Texto de la página:
============================================================
Como niña obediente, saldría al balcón. Me entretendría en atisbar la terraza del declamador Luis Carbonell, situada un piso inferior en el edificio de enfrente. Una vez, con expresión molesta, me tiró la puerta. Lo admiro como artista, pero nunca le hice una entrevista. Nadie calcula el impacto de un gesto en la mentalidad infantil.
Caridad hizo una señal a la criada. Marcharon a la cocina. Di unos pasos fuera del balcón y enfilé mis orejas hacia el dormitorio. Mi abuela decía que yo tenía oído de tísica, virtud de gran ayuda en mi carrera periodística. ¡Las cosas que he escuchado «queriendo y sin querer», mientras con aire angelical atendía la información oficial!
No tuve que aguzar el oído. Leopoldina alzó la voz, casi gritaba. ¡De dónde sacaba fuerzas esta mujer? Pronto, Hemingway perdió la paciencia ante la enferma. A los 13 años yo mantenía ingenuidades de bebé. Ni él ni ella estaban adornados por esta cualidad de mártires cristianos y budistas en meditación.

Antes de adentrarme en la bronca verbal (disculpen, pensé en emplear el vocablo altercado, pero es demasiado suave para recoger aquellos tonos de cuchillos envenenados), ustedes merecen alguna aclaración sobre los personajes del elenco.
El protagonista principal, Ernest Hemingway, sin necesidad de presentación, de larga estancia en La Habana, donde ocurren estos hechos. La otra protagonista, Leopoldina, señalada como su amante mestiza en algunos escritos, como prostituta en busca de hombres en el famoso bar Floridita en otros, como rechoncha acompañante de trovadores en un serial español.
El personaje secundario que recuerda y cuenta, único vivo hasta este momento, soy yo. Enseñada a leer a los cuatro años, deglutidos Verne, Amicis, comics incluidos, a los 13, andaba con Lorca, Poe, despreciaba a la Corín y en la revista Bohemia, había leído de Hemingway «El viejo y el mar», motivo de la ráfaga de palabras y palabrotas entre ellos. Estaba capacitada para entender la bronca y hasta tomar partido.
Leopoldina, con su voz ronca inaugurada con su enfermedad, se burlaba de él, le decía mentiroso, que ese viejo narrado era tan falso como los perfumes vendidos en el Ten Cent (tienda de misceláneas) de Galiano, que nadie podía contra el mal –aclaro bien; mal, no mar.
============================================================
Conjunto de datos:
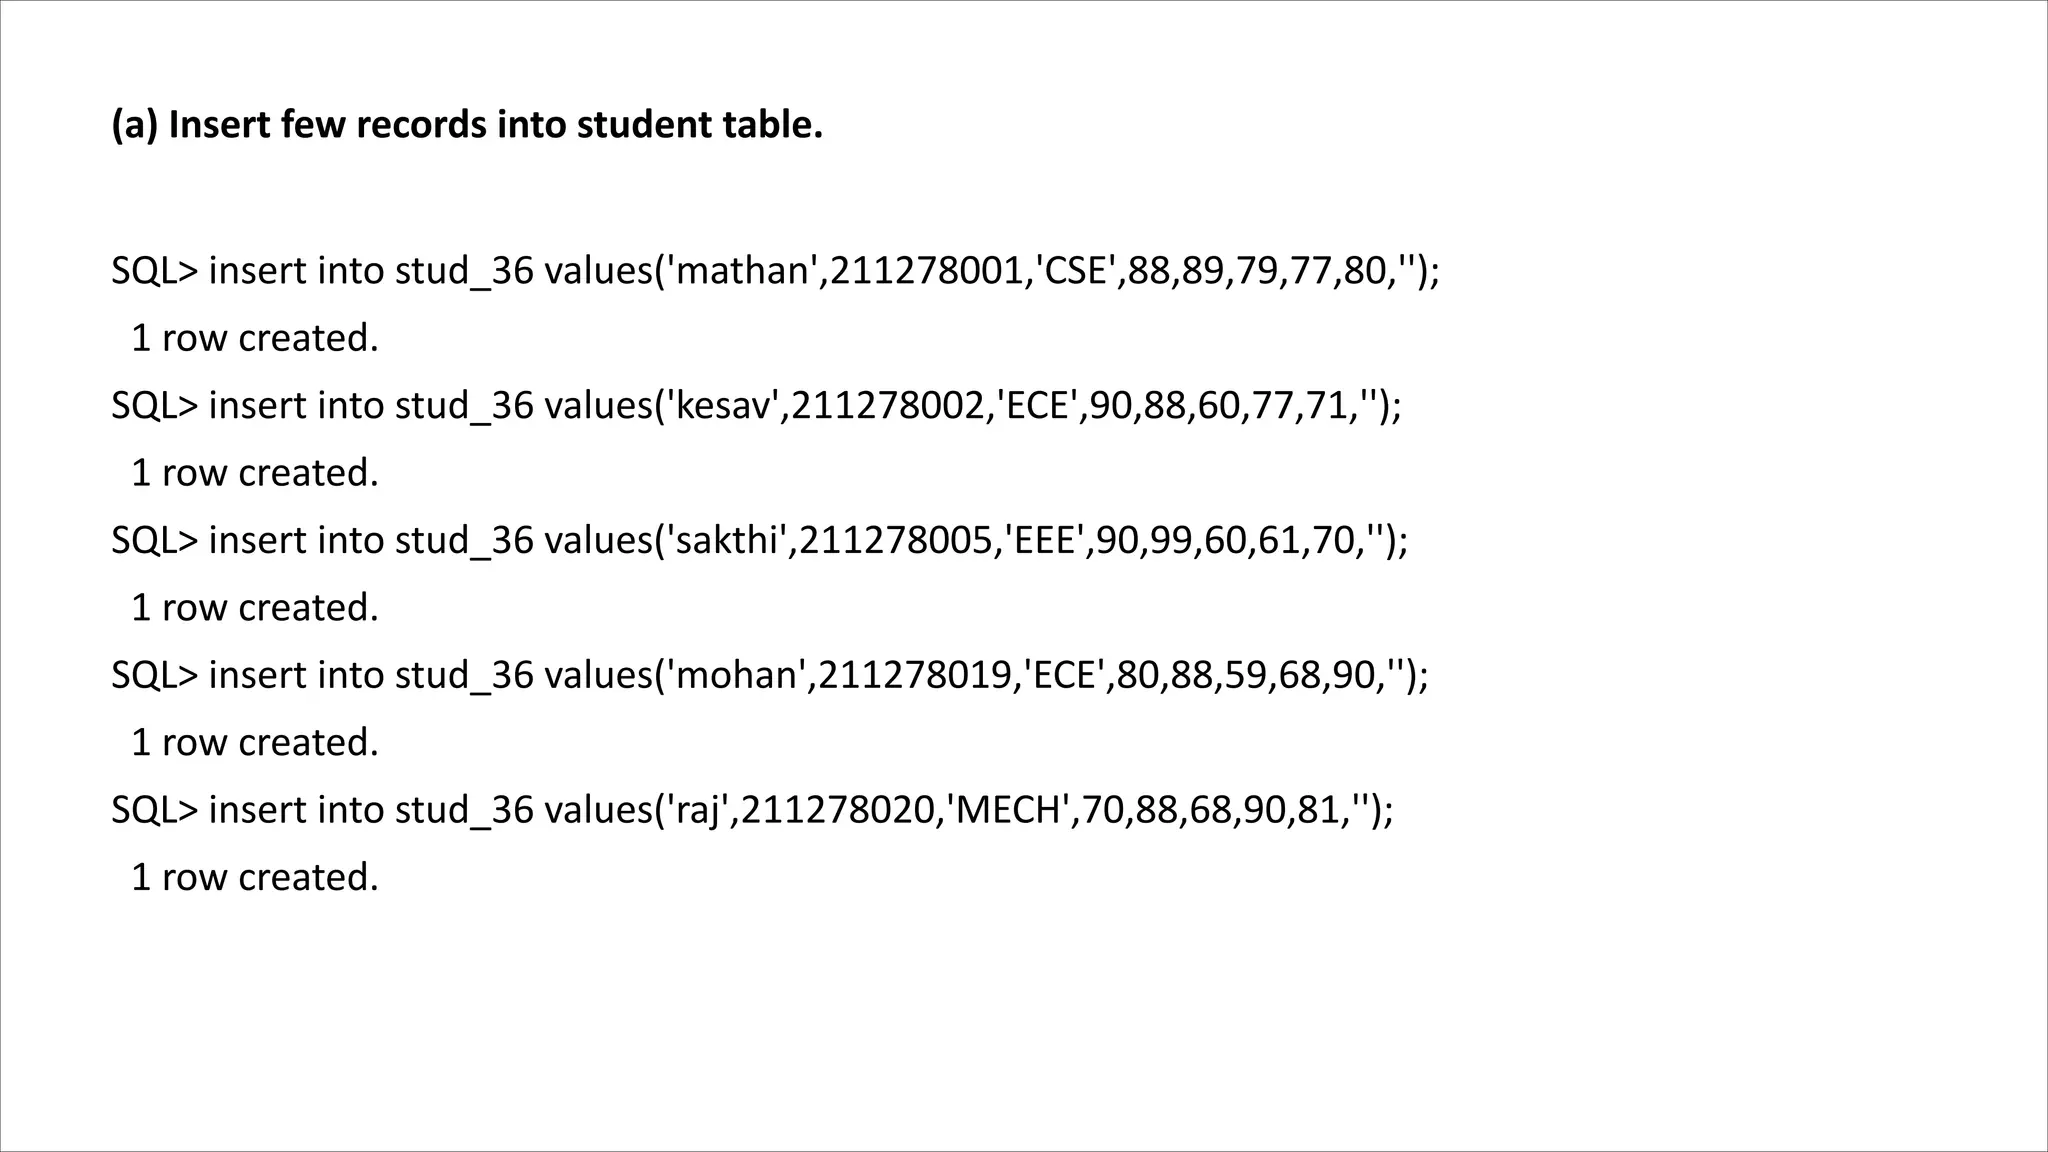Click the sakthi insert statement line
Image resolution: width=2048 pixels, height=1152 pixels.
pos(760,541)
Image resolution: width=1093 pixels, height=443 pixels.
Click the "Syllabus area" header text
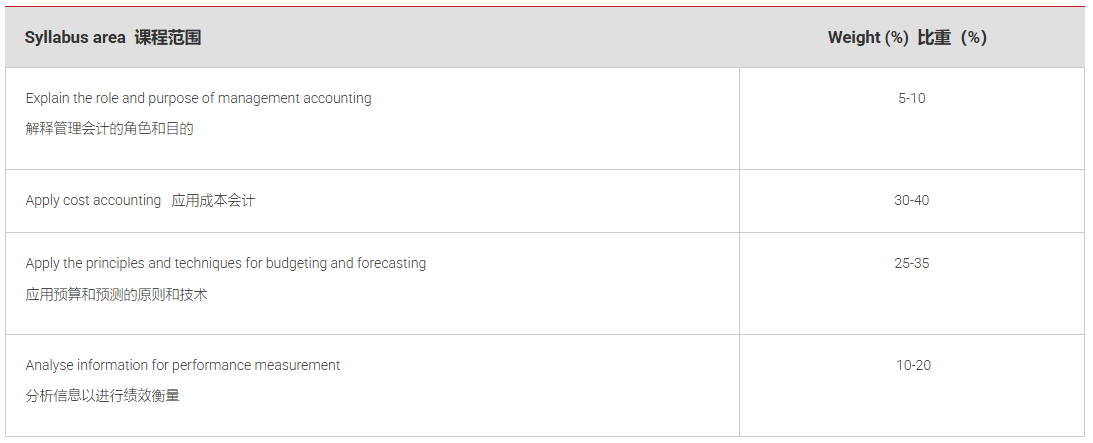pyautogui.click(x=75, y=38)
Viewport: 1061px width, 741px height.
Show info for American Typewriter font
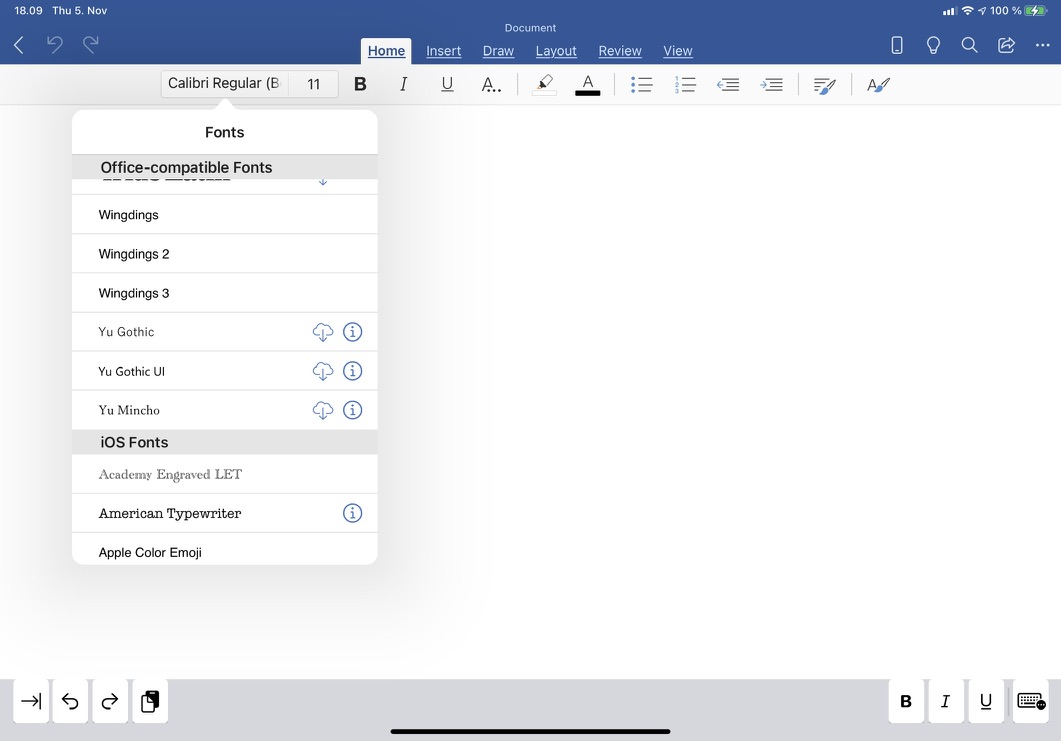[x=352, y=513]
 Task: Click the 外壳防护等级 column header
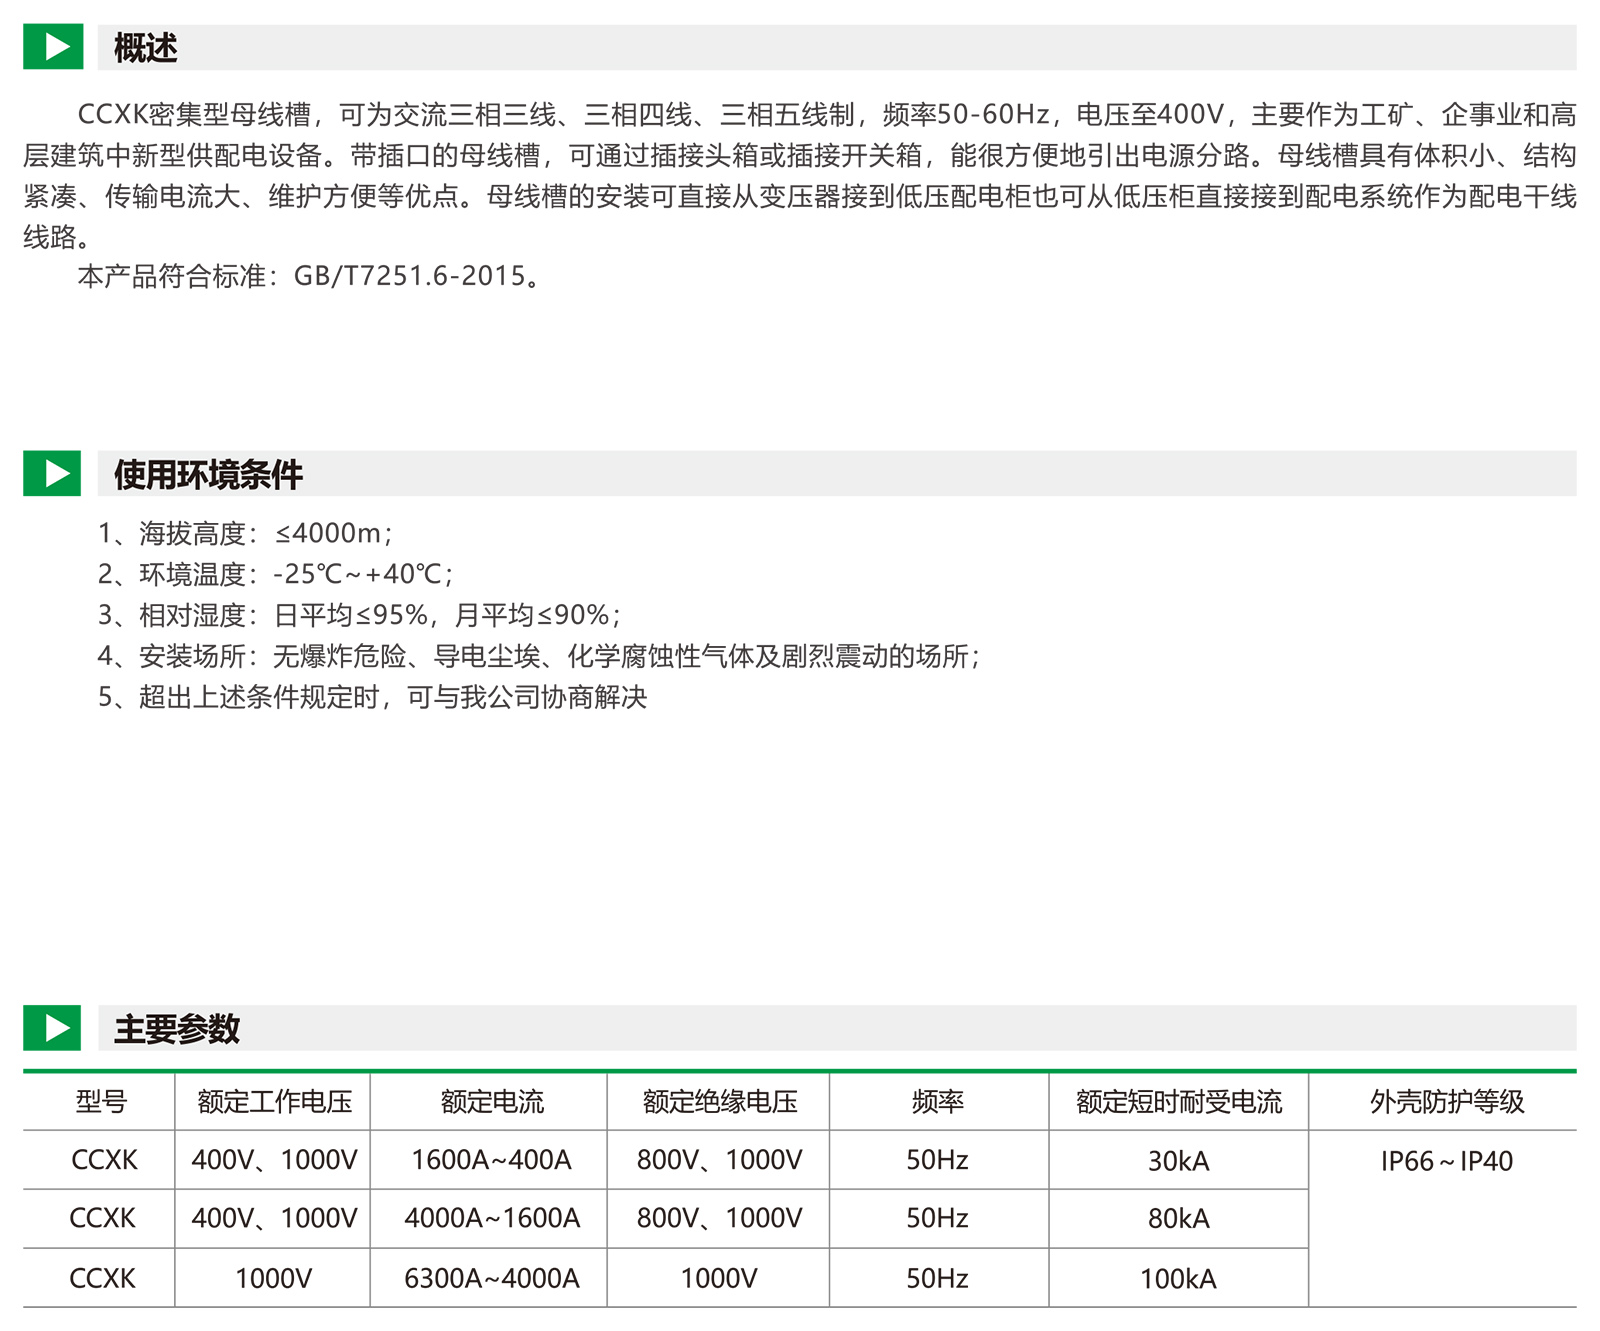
============================================================
Tarea asignada 1: Reescribe en forma de lista el párrafo del texto sobre Hemingway y Leopoldina que empieza con «El protagonista principal, Ernest Hemingway», conservando sus datos principales.
Tarea asignada 2: Prosigue el texto sobre Hemingway y Leopoldina a partir de su última oración.
Las filas no intervienen en este trabajo.

Respuesta final 1:
- Ernest Hemingway: protagonista principal, no necesita presentación; vivió largo tiempo en La Habana, donde ocurren los hechos.
- Leopoldina: la otra protagonista; algunos escritos la presentan como su amante mestiza, otros como prostituta que buscaba hombres en el bar Floridita y un serial español como rechoncha acompañante de trovadores.

Respuesta final 2:
Que el hombre era una mierda, que este era otro héroe inventado por él. Hemingway ripostaba en su español de vocabulario corto y enredado. Ese viejo existía, lo repetía y repetía. Que había hombres valientes… Sin dudas, Hemingway sí conocía bien las malas palabras de la época y mi tía abuela también.
Lo que más le reventaba era que ella insistiera en lo falso del pescador. Ahora comprendo que ella le conocía sus puntos débiles y él, también… Leopoldina llegó a la exasperación total cuando él le gritó que era una mujer estúpida. Al parecer, está en nuestros genes.
Ni Leopoldina, ni María Ignacia ni yo aceptamos esa disminución por género. Leopoldina lanzó entonces el párrafo lapidario en un tono desgarrador, todavía vivo en mis oídos, y que así recuerdo: «¡Carajo, si un día se te revientan las entrañas o estás desesperado, vamos a ver si tienes el valor de tu pescador!»
Hubo un silencio. Yo, ante aquel silencio largo, sentí miedo. Entré en la sala en busca de mi abuela. Hemingway, como una tromba, salió del dormitorio. Por poco me derriba y yo era una adolescente alta y fuerte.
Agregaba otro hecho en la antipatía sentida hacia él. Desde pequeña, de la mano de mi abuela, lo veía en su tránsito por la calle Obispo. Su paso era largo y pesado, transpiraba sudor bajo el sol, a pesar de sus camisas anchas y pantalones recortados –creía yo que así eran–, y me desagradaba.
No saludaba, no miraba al parecer a nadie, pero en verdad retrataba en sus ojos el entorno y lo robaba. Lo vertería como fruto de su imaginación en sus relatos. Todo lo comprendí después. Ahora, Leopoldina gritaba, pedía la morfina. Y yo despreciaba a este mastodonte con olor a sudor y alcohol.
Hemingway continuó visitando a Leopoldina y abonando sus gastos hasta el final. En Por quién doblan las campanas, en la boca de María, el escritor define al orgasmo como si la tierra se moviera debajo de uno en ese instante supremo. Así se lo hizo sentir esta mestiza casi blanca como la Cecilia Valdés de la literatura cubana. Pero, como la puta Magdalena de la canción de Sabina, entre estos dos fornicadores hay otros lazos.
¿Quién era Leopoldina? En una mansión de la Plaza de la Catedral, en los finales del XIX, están las primeras respuestas.